At this level, Value Streams are ultra-aware of flow and actively engaged in reducing lead time and increasing predictability levels. They are operating with strict and explicit pull-transaction policies throughout and are actively controlling WIP. At this stage, Inventory also starts to receive explicit policies.

61% - 80% range

We rarely observe Flow Efficiency at this level at full customer-facing end-to-end Value Streams.

For that to happen, teams must:

Be fully independent (mission teams)
Be cross-functional
Have a high liquidity
Always working with optimal batch size
Always postponing commitments to the last responsible moment
Actively controlling WIP
Working under strict and explicit pull-transaction policies throughout
Have strict control of the types and sources of demand coming through

81% - 100% range

Not commonly attainable for knowledge-work. Usually, when we see Flow Efficiency at this level, it means the queues of the system are mostly hidden, and the workflow stages are mainly represented by active steps. Here, they also have no flow awareness and are less mature than the first group (0% - 15%) because queues here are mostly invisible.

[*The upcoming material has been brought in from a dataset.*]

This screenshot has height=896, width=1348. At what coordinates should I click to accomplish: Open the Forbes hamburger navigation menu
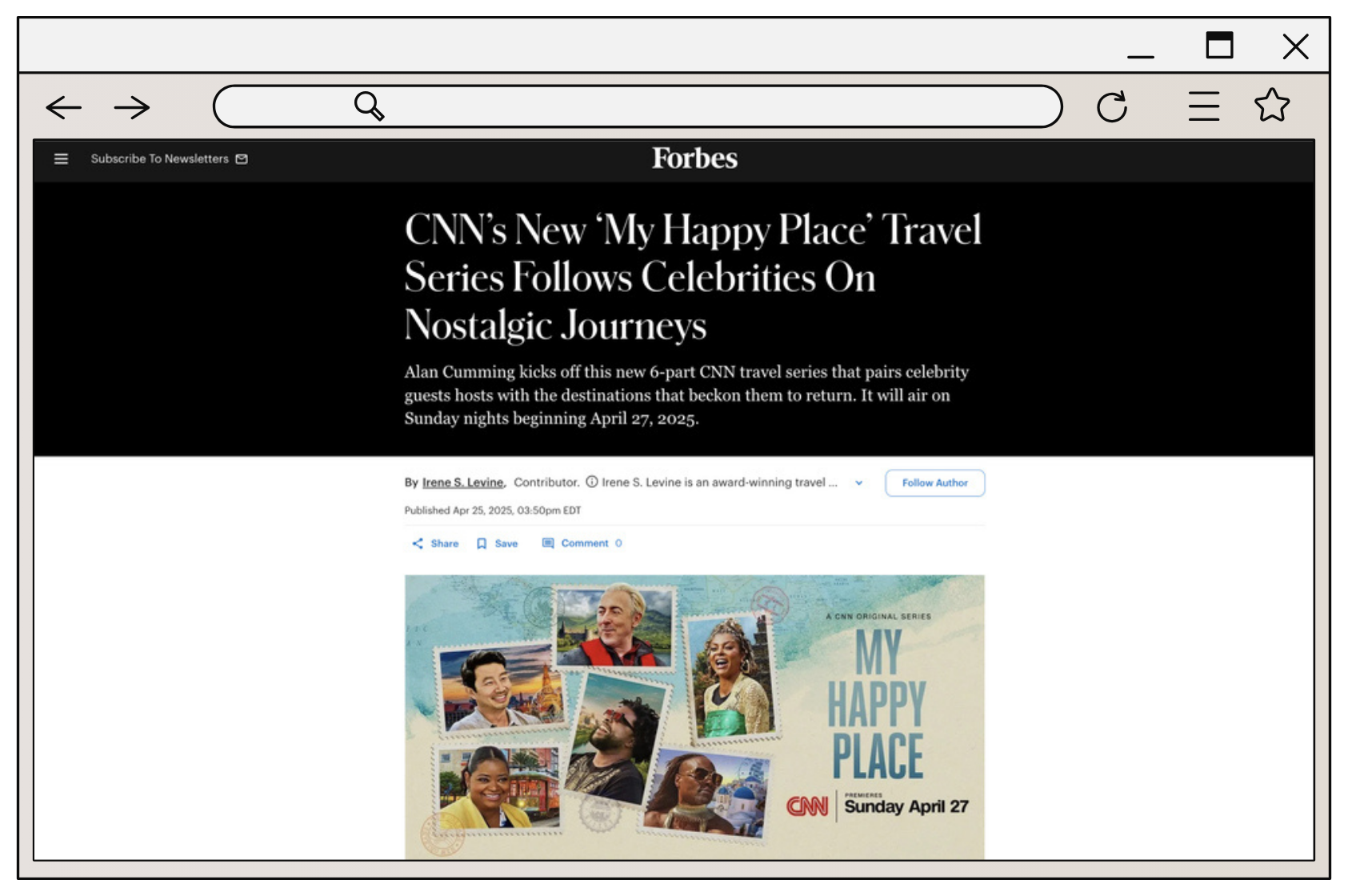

A higher Flow Efficiency allows Value Streams to learn more and faster as they can execute build-measure-learn cycles more often and therefore have their effectiveness increased as they are closely aligned with customers and stakeholders.

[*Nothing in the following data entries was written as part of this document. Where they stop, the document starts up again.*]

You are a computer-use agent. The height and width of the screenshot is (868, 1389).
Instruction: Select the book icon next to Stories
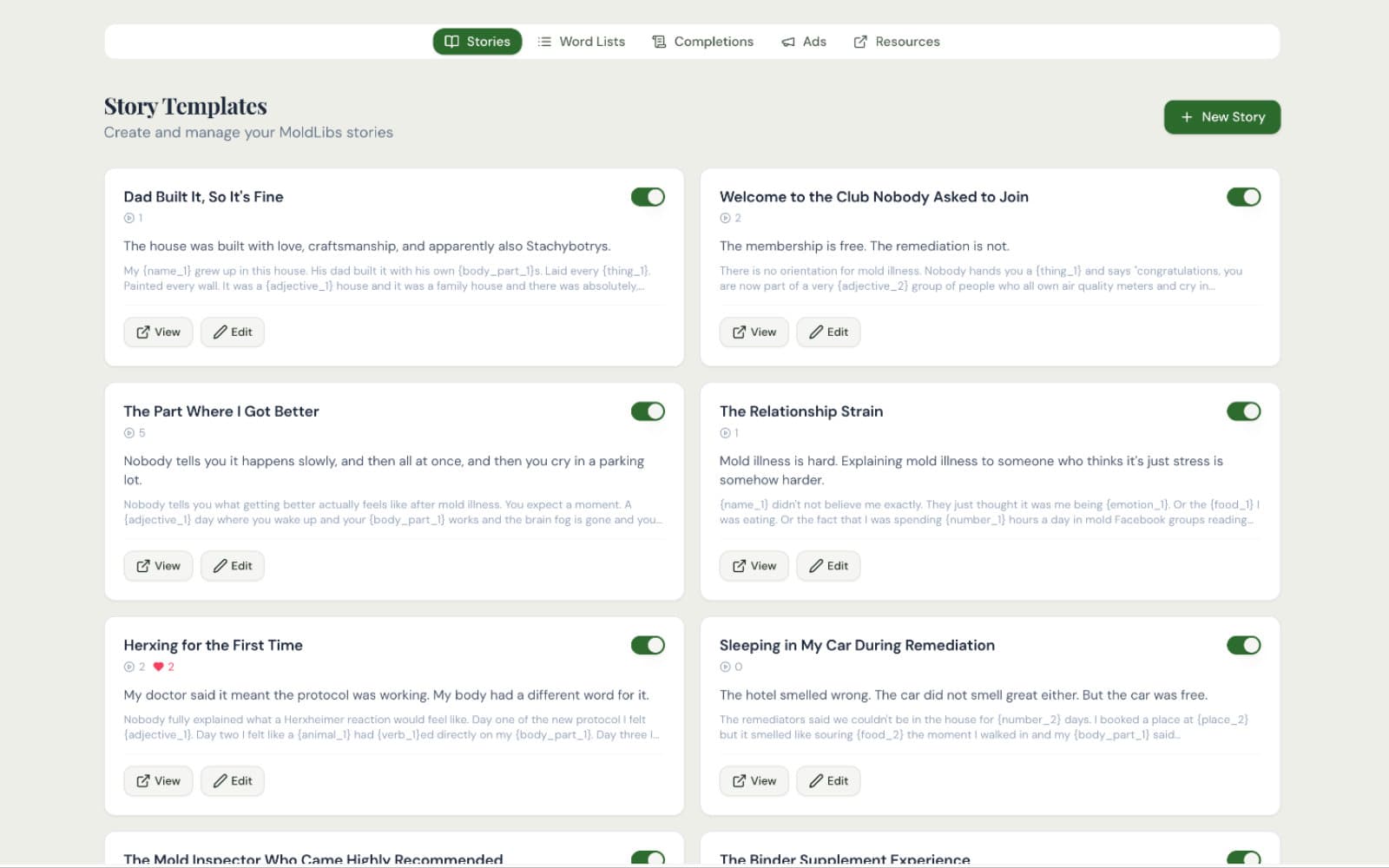pyautogui.click(x=451, y=41)
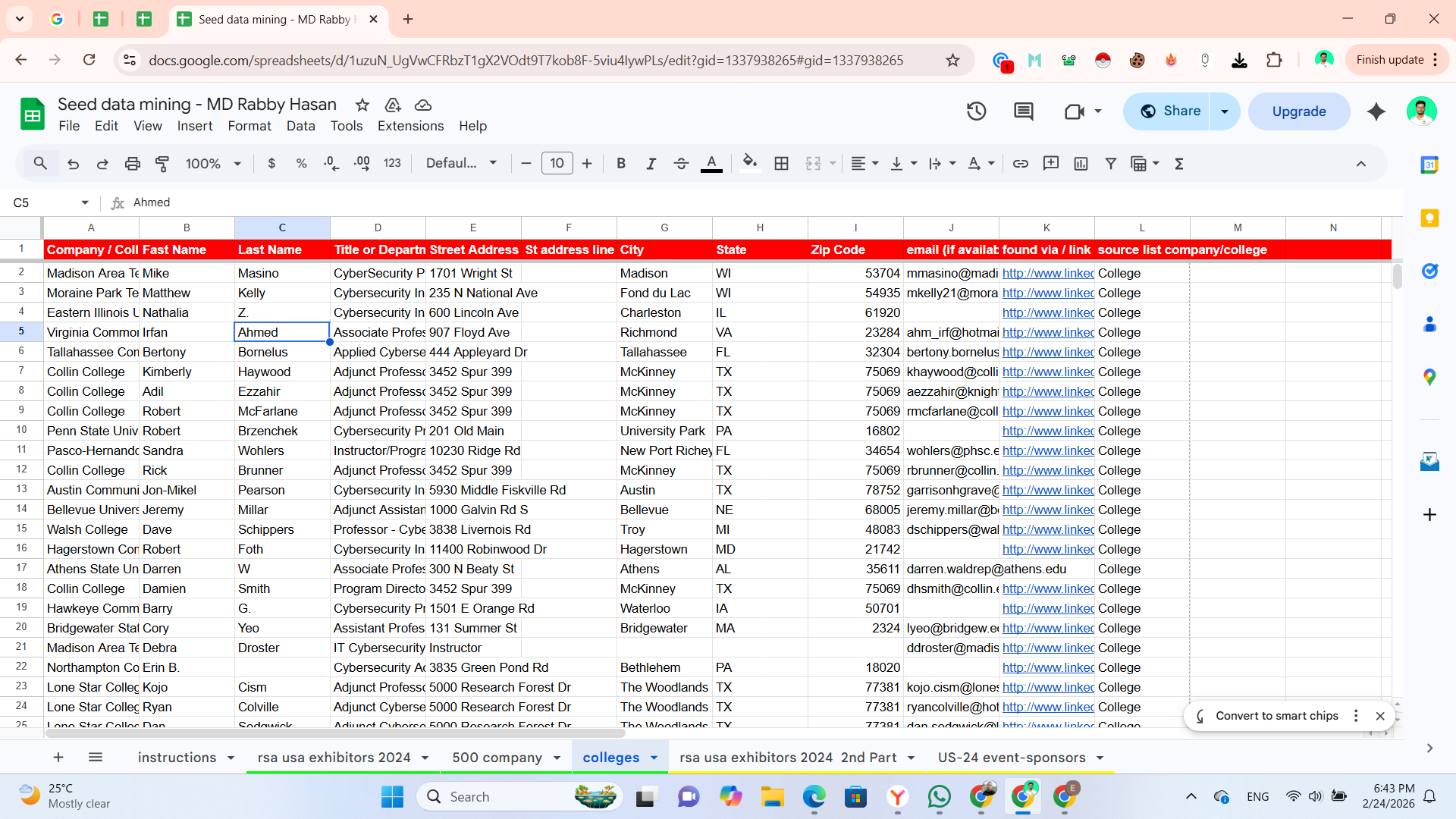The height and width of the screenshot is (819, 1456).
Task: Format selection as currency
Action: point(272,163)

It allows for greater responsiveness as well as usually batch size is small, allowing faster pivots. Throughput of value-demand is much higher as teams don’t spend much capacity with failure demands. Predictability is high, as is the stability of the overall system. There’s much professional pride going on and frequent kicks of dopamine as teams are frequently achieving and receiving feedback.

As you’d expect, a Value Stream operating with low Flow Efficiency has many challenges. Their maintenance cost is usually high with lots of rework. They typically operate in a low trust environment and are frequently fire fighting. When things go wrong, the time to recover is usually higher than desired. Lead time is extended, with part of the work being completed within an acceptable time frame, but some taking months to complete. Not surprisingly, they have a high burnout rate, which leads to a high turnover rate, which just makes everything else worse. Does that sound familiar?